-- PASSAGE GIVEN --
┄┄┄┄┄┄┄┄┄┄

Hi Buildkite(and other community members),
I’m looking for advice on how to increase the speed of our ‘Prepare working directory’ step.
At best its 2-5 seconds, but sometimes it slows to >30 seconds.
A bit about our configuration/setup:
Biggest repo is ~120 MB.
We are using git-mirrors feature and running agents in ASG’s in EC2. We have several queues: small(20 agents per instance, to run pipeline expansion, and wait on aws cli calls), medium(1 agent/instance) to run docker builds, large(1 agent/instance) to run tests.
Our agents, on EC2, come up as there are jobs available and terminate after a couple of minutes idle. It is common for an agent to be ‘fresh’, although we do get some agent re-use when several PRs are being built at once.
We use an EFS mount to share the ‘git-mirrors’ folder across agents. We wanted to reduce ‘internet-traffic’(downloads from github) as this incurs high nat-bytes cost. Once an agent has updated the mirror(so EFS now contains the desired commits), its available to the other agents. I believe there is a filesystem lock, so the other agents block until the lock is released.
Our usual pattern is that the first few pipeline steps expand a set of jobs(dynamic pipeline). Each of these jobs runs simultaneously, and does its own checkout on a new(depending) agent/instance. These parallel ‘checkouts’ seem to be the ones exhibiting the majority of the slowdown.
Is the issue to do with lots of little files being transferred from the EFS to local disk, when cloning from the mirror into the ‘job’ directory?
I’ll include screenshot on our EFS mounts, and spec.
Happy to answer any questions. Interested to hear any advice.
Thanks,
Michael

┄┄┄┄┄┄┄┄┄┄

-- EXERCISE TASK --
Please answer these from the post above about slow checkouts:
(a) How big is the largest repo?
(b) How many agents per instance does the small queue run?
(c) Which folder does the EFS mount share across agents?

-- DATA PROVIDED --
┄┄┄┄┄┄┄┄┄┄

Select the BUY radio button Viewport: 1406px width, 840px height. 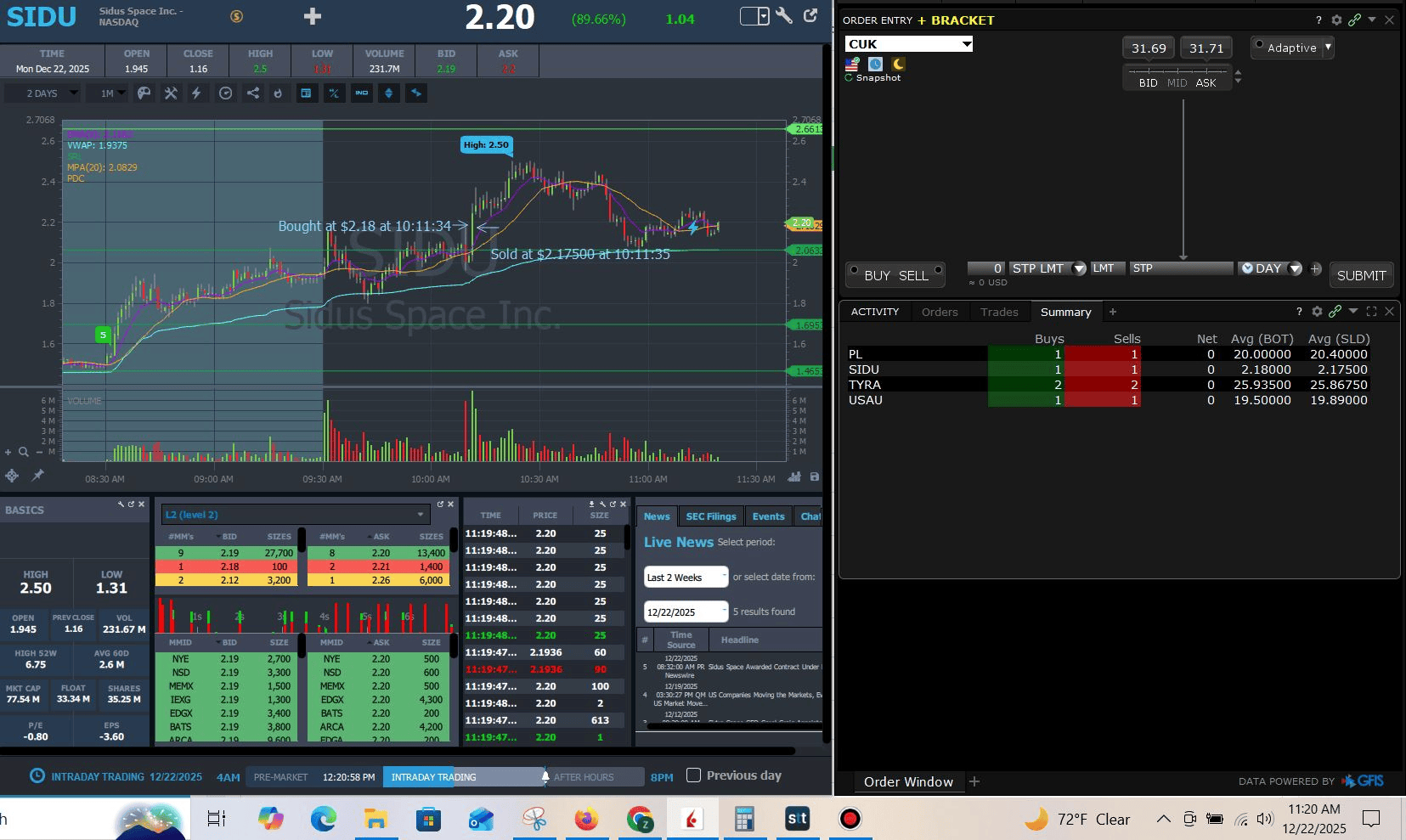click(x=854, y=271)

┄┄┄┄┄┄┄┄┄┄

-- FULL RESPONSE --
(a) About 120 MB.
(b) 20 agents per instance.
(c) The 'git-mirrors' folder.